En ambos proyectos ha sido claro el efecto humanizador de la literatura. En el primer caso, el acercamiento de los internos a un mundo hasta ese entonces completamente desconocido, el de la literatura y en general del conocimiento, sorprendió a todos quienes participamos. Las bibliotecas se transformaron en el lugar más visitado por los internos y en el menos violento. Hubo incluso un periodo en que, proporcionalmente, el número de préstamos de libros a celda fue mayor que el de un colegio promedio. En palabras de un interno del Centro Reclusión Peumo: “Paso a darles las gracias por la maravillosa biblioteca que nos regalaron, en donde tenemos un mundo lleno de cultura, conocimiento y entretención”. ¿Qué se manifiesta? La profunda necesidad del ser humano, más allá de su situación vital, de acceder al mundo de la palabra, de la creación, de la información y la belleza.

Por su parte, el proyecto “Cartas de Mujer” nos llevó a mirar cara a cara la sombra3 de la sociedad, a conocer a estas mujeres supuestamente peligrosas y muchas veces violentas o violentadas, que al escribir llegaron a los más profundos rincones de sus historias y almas.

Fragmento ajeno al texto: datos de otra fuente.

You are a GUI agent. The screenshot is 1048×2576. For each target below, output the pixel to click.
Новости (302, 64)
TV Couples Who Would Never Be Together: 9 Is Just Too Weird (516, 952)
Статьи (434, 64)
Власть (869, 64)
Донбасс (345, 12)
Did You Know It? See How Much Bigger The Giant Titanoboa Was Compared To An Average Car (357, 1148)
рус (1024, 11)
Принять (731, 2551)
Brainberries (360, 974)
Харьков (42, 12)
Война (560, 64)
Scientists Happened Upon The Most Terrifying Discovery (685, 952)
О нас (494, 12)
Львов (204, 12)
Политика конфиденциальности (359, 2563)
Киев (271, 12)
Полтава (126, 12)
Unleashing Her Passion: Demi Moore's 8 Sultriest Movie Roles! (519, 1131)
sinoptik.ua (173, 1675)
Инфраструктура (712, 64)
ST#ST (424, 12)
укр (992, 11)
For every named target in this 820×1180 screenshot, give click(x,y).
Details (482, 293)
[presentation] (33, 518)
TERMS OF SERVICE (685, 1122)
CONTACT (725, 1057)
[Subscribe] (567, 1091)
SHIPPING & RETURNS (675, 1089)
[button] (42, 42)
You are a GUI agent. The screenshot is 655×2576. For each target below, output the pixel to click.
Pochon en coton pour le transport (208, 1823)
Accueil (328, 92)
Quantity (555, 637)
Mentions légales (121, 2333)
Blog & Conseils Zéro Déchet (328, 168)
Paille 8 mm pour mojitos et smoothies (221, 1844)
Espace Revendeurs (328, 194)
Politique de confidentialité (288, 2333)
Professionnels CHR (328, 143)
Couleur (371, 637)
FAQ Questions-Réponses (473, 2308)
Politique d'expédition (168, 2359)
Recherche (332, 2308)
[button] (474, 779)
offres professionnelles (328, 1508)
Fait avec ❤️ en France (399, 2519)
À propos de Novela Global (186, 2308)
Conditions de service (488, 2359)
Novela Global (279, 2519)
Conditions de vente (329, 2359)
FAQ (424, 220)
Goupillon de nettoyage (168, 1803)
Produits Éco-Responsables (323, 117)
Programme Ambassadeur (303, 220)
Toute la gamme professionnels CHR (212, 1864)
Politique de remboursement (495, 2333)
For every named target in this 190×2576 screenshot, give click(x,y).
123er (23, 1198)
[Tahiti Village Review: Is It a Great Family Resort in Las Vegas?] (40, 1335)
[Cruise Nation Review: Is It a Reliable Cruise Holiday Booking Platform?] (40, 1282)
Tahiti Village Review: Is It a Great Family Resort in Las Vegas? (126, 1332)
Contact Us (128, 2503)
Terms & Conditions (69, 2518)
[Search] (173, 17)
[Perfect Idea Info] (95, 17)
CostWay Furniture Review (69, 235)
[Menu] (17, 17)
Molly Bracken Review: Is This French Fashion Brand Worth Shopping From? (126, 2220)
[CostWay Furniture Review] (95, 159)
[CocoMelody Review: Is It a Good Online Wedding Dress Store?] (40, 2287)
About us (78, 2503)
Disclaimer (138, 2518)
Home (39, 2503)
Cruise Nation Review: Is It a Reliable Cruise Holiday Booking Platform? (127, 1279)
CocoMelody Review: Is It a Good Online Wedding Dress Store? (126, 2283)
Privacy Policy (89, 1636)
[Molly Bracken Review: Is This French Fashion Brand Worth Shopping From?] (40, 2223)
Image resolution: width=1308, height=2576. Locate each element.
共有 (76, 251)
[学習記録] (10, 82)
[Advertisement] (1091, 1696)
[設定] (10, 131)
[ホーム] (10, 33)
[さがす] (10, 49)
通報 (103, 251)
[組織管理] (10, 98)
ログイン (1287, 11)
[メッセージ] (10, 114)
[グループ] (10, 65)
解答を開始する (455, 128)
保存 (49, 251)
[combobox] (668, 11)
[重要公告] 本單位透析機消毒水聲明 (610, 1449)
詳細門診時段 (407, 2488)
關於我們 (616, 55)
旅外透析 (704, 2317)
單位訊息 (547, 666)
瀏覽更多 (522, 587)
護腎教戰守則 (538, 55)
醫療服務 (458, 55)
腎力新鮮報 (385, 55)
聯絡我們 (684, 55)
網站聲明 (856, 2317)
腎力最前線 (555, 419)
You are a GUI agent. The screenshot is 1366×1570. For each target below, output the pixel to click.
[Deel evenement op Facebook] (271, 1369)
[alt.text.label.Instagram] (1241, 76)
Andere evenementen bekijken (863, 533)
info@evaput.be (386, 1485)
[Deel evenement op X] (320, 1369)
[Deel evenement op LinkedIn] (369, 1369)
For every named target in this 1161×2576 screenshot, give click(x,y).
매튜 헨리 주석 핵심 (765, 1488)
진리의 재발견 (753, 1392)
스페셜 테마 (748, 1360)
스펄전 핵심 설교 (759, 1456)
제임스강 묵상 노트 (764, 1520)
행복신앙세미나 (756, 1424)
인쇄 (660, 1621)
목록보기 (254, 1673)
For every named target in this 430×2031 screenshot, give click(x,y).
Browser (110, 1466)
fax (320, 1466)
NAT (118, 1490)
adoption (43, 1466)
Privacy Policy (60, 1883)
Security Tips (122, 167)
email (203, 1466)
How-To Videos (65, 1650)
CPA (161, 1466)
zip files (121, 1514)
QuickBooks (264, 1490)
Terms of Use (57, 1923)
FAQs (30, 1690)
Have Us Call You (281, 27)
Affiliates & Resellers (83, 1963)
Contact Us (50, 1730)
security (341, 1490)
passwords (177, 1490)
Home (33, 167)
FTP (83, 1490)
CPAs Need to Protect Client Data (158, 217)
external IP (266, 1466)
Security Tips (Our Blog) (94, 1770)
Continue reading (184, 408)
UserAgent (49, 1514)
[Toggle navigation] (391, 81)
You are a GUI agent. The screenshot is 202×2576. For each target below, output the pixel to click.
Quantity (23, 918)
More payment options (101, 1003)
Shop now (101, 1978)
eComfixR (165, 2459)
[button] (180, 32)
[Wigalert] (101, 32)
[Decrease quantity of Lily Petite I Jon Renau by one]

Los procesos de creación no fueron fáciles, para muchas fue un desafío, para la mayoría una posibilidad de encontrarse con sus pensamientos y anhelos más profundos; para muchas tuvo un componente catártico. Las cartas abarcaron un amplio abanico de temas: la maternidad, la muerte, el dolor, el miedo, la libertad, la esperanza, el amor.

Escucho los gritos de la desesperanza
que atraviesan los viejos muros
fríos y gastados
donde rebotan las voces del silencio,
llevándose mi alma.
Te busco en mi soledad
y tú no estás conmigo.

-Fragmento de una de las cartas ganadoras

¿Por qué la creación literaria, la escritura? Porque invitarlas a escribir sobre sus propias sombras y dar a conocer sus voces nos permite cumplir, aunque sea mínimamente, con el mandato de humanizar nuestra sociedad, proveyendo condiciones de desarrollo y bienestar. Nos obliga a abrir los ojos ante la violencia, no solo respecto de la que sufrimos, sino también de la que ejercemos en mayor o menor medida como sociedad.

A la luz de estas y otras iniciativas, la literatura, tanto desde la perspectiva de la lectura como de la creación literaria, es un llamado a escuchar, a comprender y a responder a los gritos de la desesperanza.


María Paz Garafulic, abogada de la Pontificia Universidad Católica de Chile. Fundadora de la Fundación Había Una Vez el año 2005. Ha ejercido su carrera profesional en ámbitos como el acceso a la justicia, desarrollo de la ciudadanía, fomento de la lectura y cultura. Ha realizado actividades académicas en Chile y el extranjero. También ha participado en programas de formación ciudadana en ONGs y universidades y es cofundadora de Fundación Probono. Miembro del Comité Asesor del Capítulo Chileno del National Museum of Women in the Arts de Washington y socia de Confín Ediciones.